Few traders expect the Fed to apply another dose of quantitative easing (QE) just yet - and the dollar could advance short-term if that view proves correct.

But some said the greenback was unlikely to gain much respite as the policy-setting Federal Open Market Committee (FOMC) would probably signal its readiness to take QE steps if needed, keeping expectations of more dollar-printing intact.

"The pressure will still remain (on the dollar). The FOMC is caught between a rock and a hard place.
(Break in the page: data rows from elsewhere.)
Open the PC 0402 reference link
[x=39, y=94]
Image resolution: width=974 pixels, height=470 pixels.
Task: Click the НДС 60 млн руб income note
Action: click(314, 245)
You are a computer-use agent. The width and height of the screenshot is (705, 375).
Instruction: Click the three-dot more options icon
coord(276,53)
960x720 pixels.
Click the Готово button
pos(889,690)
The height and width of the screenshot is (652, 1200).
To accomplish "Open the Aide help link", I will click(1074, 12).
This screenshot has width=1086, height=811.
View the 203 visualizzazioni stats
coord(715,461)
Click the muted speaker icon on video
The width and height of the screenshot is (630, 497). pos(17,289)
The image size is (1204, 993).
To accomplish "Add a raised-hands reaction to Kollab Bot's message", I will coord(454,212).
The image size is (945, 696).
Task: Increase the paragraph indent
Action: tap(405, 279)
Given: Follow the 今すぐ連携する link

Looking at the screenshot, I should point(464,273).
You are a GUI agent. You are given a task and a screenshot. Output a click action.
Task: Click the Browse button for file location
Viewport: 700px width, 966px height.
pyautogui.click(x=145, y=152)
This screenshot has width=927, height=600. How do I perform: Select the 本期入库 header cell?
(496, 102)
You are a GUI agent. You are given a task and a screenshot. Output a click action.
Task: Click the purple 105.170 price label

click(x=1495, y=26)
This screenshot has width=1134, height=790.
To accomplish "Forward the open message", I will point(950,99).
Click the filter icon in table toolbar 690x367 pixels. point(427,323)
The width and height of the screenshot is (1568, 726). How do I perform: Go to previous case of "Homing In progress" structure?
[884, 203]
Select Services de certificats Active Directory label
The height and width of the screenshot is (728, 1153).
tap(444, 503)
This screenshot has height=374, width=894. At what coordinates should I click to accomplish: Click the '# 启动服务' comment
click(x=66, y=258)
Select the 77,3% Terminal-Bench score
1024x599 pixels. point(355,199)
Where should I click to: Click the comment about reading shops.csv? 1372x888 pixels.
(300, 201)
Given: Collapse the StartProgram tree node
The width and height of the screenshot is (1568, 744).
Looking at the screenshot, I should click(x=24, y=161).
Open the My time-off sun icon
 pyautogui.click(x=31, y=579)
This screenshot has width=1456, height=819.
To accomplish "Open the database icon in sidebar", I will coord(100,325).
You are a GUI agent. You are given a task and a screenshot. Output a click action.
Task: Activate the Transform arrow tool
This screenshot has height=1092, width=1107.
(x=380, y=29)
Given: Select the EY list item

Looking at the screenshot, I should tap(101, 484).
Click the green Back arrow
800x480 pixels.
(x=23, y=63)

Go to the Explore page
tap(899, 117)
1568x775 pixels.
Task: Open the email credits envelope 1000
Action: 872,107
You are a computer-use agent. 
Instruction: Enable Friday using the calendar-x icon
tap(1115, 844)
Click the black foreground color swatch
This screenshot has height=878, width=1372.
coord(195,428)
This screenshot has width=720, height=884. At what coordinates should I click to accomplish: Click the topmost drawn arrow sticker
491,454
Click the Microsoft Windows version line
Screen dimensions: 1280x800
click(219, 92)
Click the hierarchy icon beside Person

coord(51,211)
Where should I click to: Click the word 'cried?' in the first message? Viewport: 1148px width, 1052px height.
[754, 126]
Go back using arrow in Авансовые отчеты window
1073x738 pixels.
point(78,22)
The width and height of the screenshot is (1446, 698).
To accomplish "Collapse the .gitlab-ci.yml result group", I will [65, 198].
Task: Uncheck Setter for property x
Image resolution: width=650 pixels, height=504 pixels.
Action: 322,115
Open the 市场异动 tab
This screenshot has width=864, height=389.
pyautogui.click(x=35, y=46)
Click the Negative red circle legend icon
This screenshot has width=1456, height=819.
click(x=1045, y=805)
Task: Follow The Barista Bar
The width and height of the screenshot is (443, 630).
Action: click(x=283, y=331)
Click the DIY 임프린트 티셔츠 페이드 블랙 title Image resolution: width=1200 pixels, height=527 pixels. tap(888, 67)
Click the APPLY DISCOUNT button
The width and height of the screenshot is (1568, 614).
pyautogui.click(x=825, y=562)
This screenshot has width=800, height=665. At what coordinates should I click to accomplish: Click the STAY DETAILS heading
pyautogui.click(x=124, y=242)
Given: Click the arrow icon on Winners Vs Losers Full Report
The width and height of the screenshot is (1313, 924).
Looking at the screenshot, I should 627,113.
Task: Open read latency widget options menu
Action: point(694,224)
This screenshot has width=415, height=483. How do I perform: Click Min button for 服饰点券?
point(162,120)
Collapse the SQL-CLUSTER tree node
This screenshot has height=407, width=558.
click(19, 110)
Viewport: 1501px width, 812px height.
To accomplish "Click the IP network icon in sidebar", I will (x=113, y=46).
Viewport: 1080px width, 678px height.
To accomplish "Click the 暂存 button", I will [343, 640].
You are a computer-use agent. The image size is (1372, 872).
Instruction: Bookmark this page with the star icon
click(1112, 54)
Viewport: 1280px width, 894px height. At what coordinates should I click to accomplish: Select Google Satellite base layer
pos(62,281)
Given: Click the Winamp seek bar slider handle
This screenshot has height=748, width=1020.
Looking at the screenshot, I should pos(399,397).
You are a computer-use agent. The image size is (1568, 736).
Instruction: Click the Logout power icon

They would like to have an outlook on the economy that is a bit rosier than it actually is," said Robert Reilly, head of trading, flow, fixed income and currencies for Asia at Societe Generale in Hong Kong.

"But in reality the way the market's pricing and looking at it, the market is looking for the FOMC to come out and indicate that further measures in terms of quantitative easing will maybe remain and this will be negative for the dollar."

A triangle is forming on the hourly euro/dollar chart with parameters of $1.3100 and $1.3030.

While the euro holds above the $1.3030 area, some chartists see its August 6th high of $1.3334 as an upside target, but there are hurdles before it gets there, including the triangle top and its 200-day moving average which comes in at about $1.3220.

The dollar fell 0.2 per cent against the yen to 85.55 yen, keeping a tight range after Japan intervened in the market last week for the first time in six years.

It has failed to get above its post-intervention high of 85.94 yen set last Friday, capped by Japanese exporter selling ahead of half-year book-closing on September 30th, and more sales are expected towards the 86 yen level before then.

Its 55-day moving average, now at 85.87 yen, has become a resistance level since Japan intervened last Wednesday, and further resistance lies at 86.26, the bottom of its daily Ichimoku cloud.

The commodity-linked Aussie held near a two-year high of $0.9495 hit yesterday after the head of its central bank suggested Australian interest rates would rise further.

It rallied again briefly after minutes of the central bank's September meeting showed policy makers think interest rates are likely to rise.

But talk of a large option barrier around $0.9500 with expiry at the end of the month helped cap its progress higher.